> **Instructions for the task**:
Scan the listing below for the word "agent" and copy every line that has it.

★ ★ ★ ★ ★

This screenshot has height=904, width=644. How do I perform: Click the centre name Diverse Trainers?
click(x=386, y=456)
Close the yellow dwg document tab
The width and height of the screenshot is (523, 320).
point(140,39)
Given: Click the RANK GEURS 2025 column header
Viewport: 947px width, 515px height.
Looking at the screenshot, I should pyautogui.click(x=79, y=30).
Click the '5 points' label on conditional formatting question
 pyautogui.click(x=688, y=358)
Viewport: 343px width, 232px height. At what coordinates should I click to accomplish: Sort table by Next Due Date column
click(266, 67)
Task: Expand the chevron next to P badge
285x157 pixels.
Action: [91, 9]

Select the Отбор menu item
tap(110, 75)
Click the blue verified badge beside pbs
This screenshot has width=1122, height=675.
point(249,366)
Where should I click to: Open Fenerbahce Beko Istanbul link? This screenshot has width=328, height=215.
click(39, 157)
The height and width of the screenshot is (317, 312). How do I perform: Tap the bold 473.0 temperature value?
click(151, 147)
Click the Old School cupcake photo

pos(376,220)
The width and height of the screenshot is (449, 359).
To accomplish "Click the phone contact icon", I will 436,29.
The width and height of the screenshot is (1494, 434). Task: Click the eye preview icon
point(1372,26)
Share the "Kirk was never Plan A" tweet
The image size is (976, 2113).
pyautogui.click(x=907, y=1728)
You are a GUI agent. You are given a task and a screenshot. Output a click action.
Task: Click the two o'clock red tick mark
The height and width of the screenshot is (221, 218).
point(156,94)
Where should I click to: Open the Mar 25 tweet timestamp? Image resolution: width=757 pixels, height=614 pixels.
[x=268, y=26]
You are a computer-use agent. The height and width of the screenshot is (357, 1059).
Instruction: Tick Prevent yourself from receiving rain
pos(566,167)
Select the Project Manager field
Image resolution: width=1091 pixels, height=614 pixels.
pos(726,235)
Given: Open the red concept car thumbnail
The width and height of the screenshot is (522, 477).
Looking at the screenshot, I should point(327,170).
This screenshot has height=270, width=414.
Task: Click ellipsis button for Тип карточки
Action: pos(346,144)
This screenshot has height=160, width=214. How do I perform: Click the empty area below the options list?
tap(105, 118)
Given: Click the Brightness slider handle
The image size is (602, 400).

★ ★ ★ ★ ★

> **Solution to this exercise**:
You are a GUI agent. You are given a task and a screenshot. Output a click action.
You are a computer-use agent. The height and width of the screenshot is (357, 1059).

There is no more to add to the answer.